◆ **Reading passage**:
Russian pilots are turning unjammable drones into flying IEDs to ambush Ukrainian vehicles
Briefly

Russian pilots are turning unjammable drones into flying IEDs to ambush Ukrainian vehicles
"Ukrainian military officers who talked to Business Insider about this tactic said Russian pilots are targeting key logistics roads near the front lines with fiber-optic drones immune to electronic warfare countermeasures, making the deadly weapons extremely difficult to stop. They said the attacks are interfering with the movement of troops and supplies."
"Artem, an officer in Ukraine's 3rd Army Corps who requested to be identified only by his first name for security reasons, said that Russia has increasingly been flying fiber-optic drones to logistics routes, landing them on the side of the road, waiting until an armored vehicle passes by, and then staging an ambush."
"Fiber-optic drones are cheap, first-person-view (FPV) drones that can cost as little as just a few hundred dollars and be equipped with a small explosive payload of a few pounds. Unlike normal FPV drones, which are controlled by radio frequency signals, fiber-optic drones are connected to their operators by long, thin cables that preserve the connection and allow the drone to resist electronic warfare and jamming."
Russian forces deploy cable-tethered fiber-optic FPV drones to lie in wait along logistics roads and ambush passing military vehicles. Pilots land drones at road edges and trigger small explosive payloads when armored vehicles pass. The physical fiber-optic link preserves operator control and makes the drones resistant to electronic warfare and jamming. The tactic has turned previously safer routes into kill zones, caused losses of soldiers and vehicles, and occurs weekly near front-line logistics corridors. The method resembles roadside IEDs but adds mobility and remote hunting capability via uncrewed systems.

◆ **What to do**: In the article about Russian fiber-optic drones, turn the paragraph beginning "Russian forces deploy cable-tethered" into a short bulleted list that keeps its main facts. The records have no connection to the drone article.

◆ **Source information**:

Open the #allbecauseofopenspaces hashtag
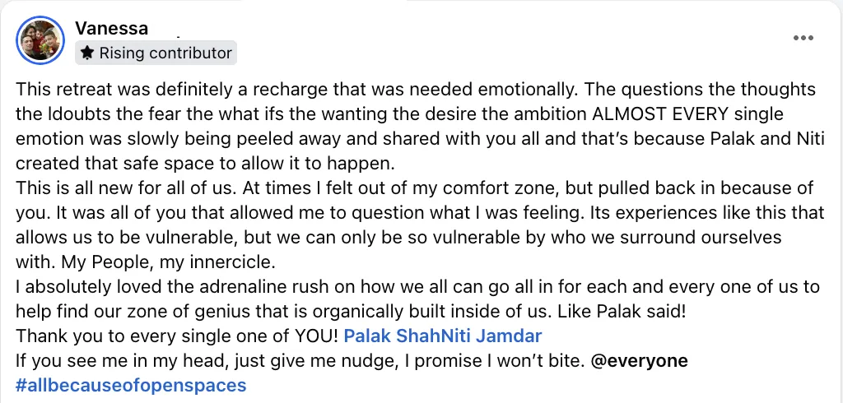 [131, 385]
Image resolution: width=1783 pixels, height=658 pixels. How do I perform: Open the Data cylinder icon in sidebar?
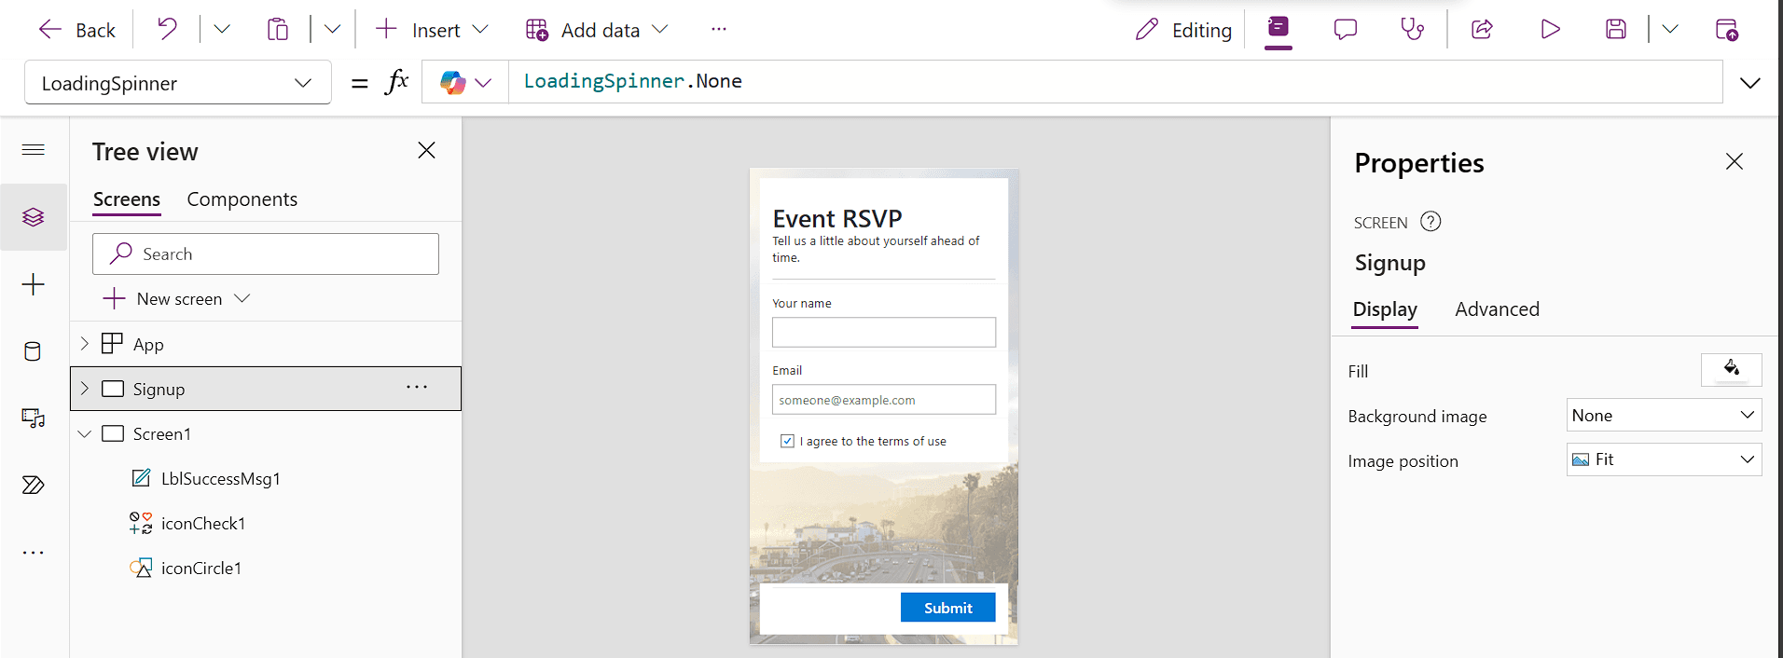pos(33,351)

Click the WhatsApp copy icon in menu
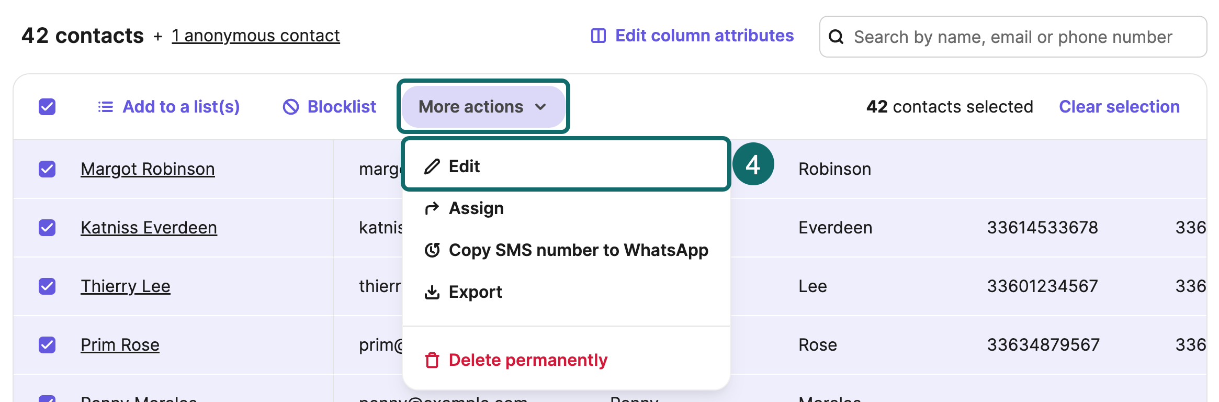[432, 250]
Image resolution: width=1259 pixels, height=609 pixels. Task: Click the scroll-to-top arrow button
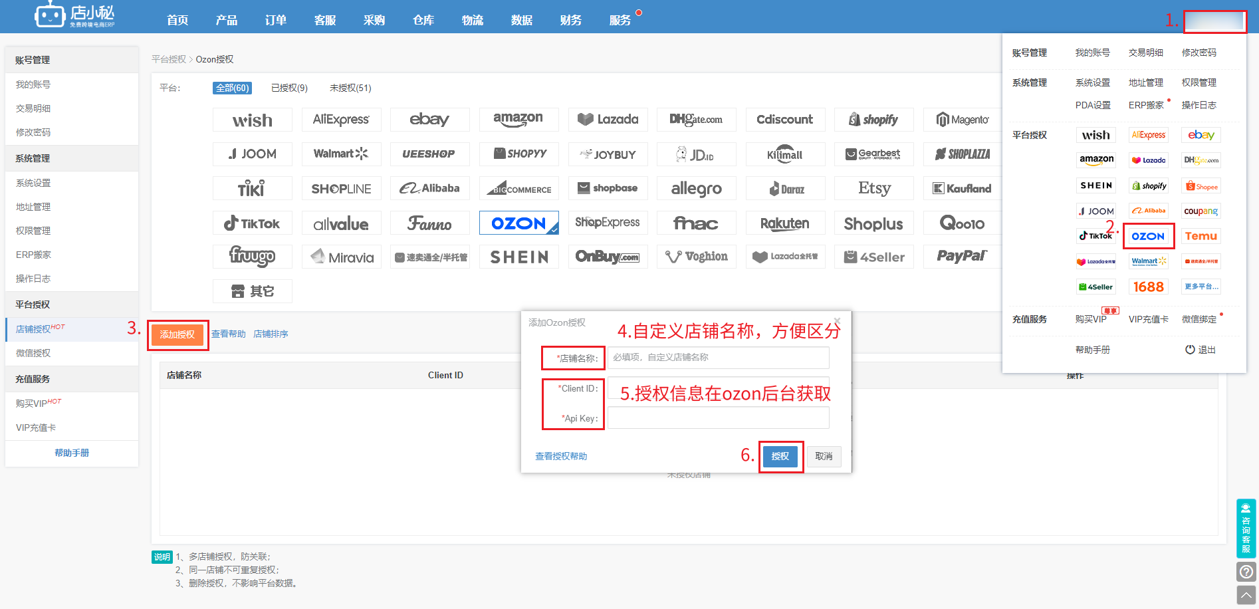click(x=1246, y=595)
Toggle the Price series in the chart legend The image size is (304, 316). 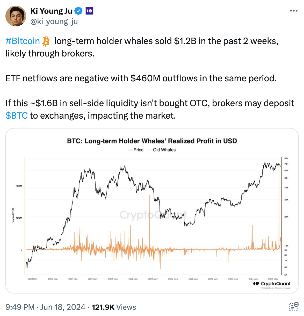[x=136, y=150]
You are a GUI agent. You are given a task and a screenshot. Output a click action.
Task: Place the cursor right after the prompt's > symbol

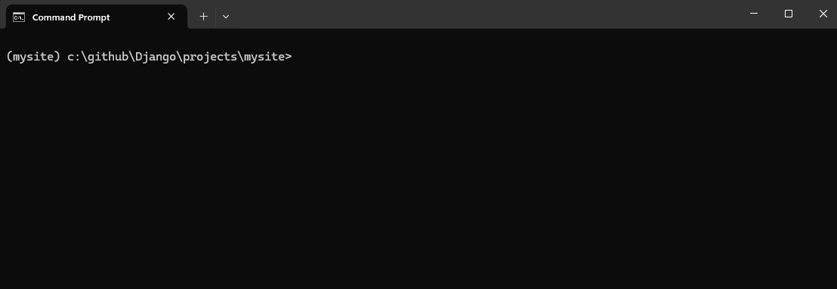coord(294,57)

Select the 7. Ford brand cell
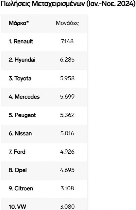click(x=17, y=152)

...

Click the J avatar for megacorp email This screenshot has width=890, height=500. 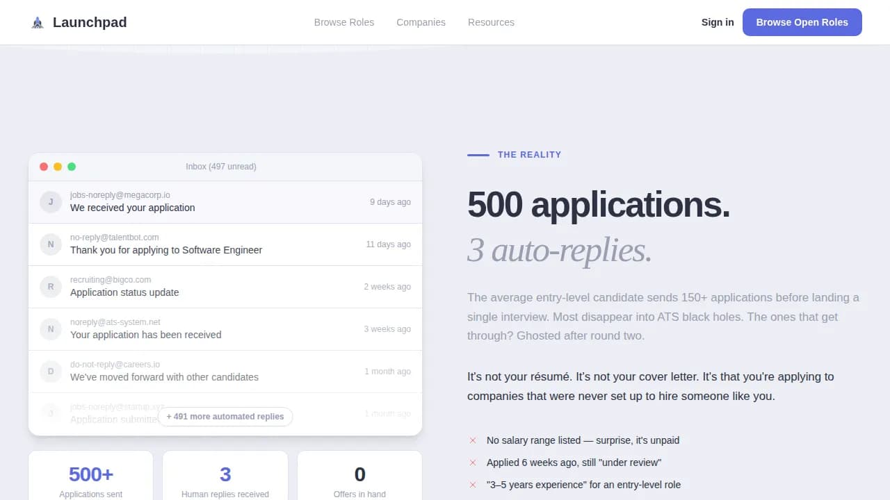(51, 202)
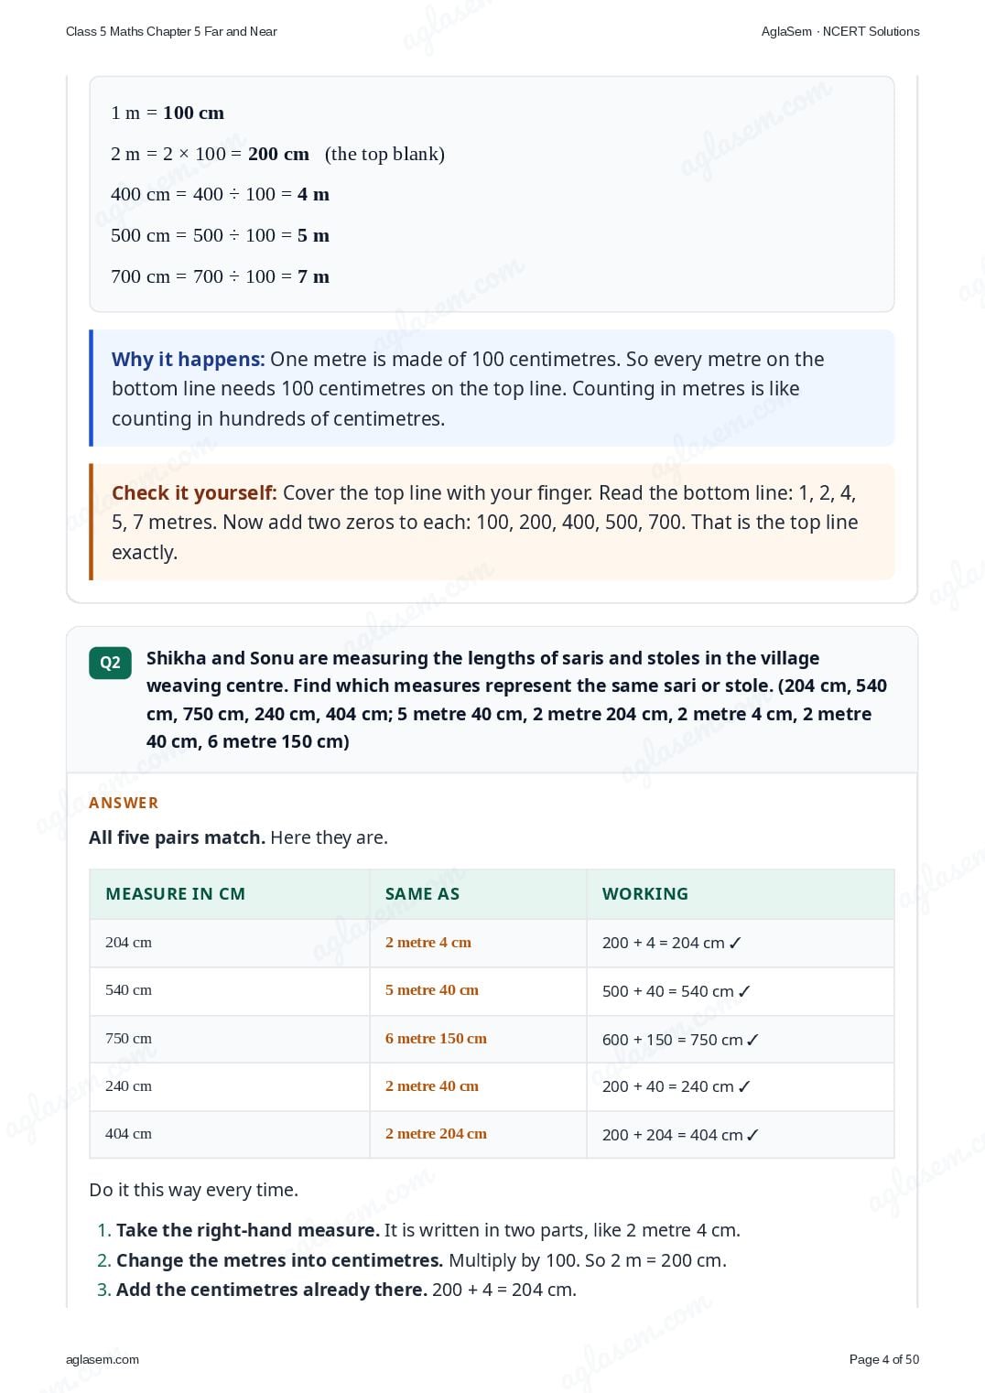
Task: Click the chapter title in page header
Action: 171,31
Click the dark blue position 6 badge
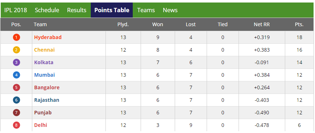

◆ **Reply**:
- Russian forces use cable-tethered fiber-optic FPV drones to wait along logistics roads and ambush military vehicles.
- Pilots land the drones at the road's edge and set off small explosive payloads when armored vehicles pass.
- The physical fiber-optic link keeps the operator in control and makes the drones resistant to electronic warfare and jamming.
- The tactic has made once-safer routes into kill zones, cost soldiers and vehicles, and happens weekly near front-line logistics corridors.
- It resembles roadside IEDs but adds mobility and remote hunting through uncrewed systems.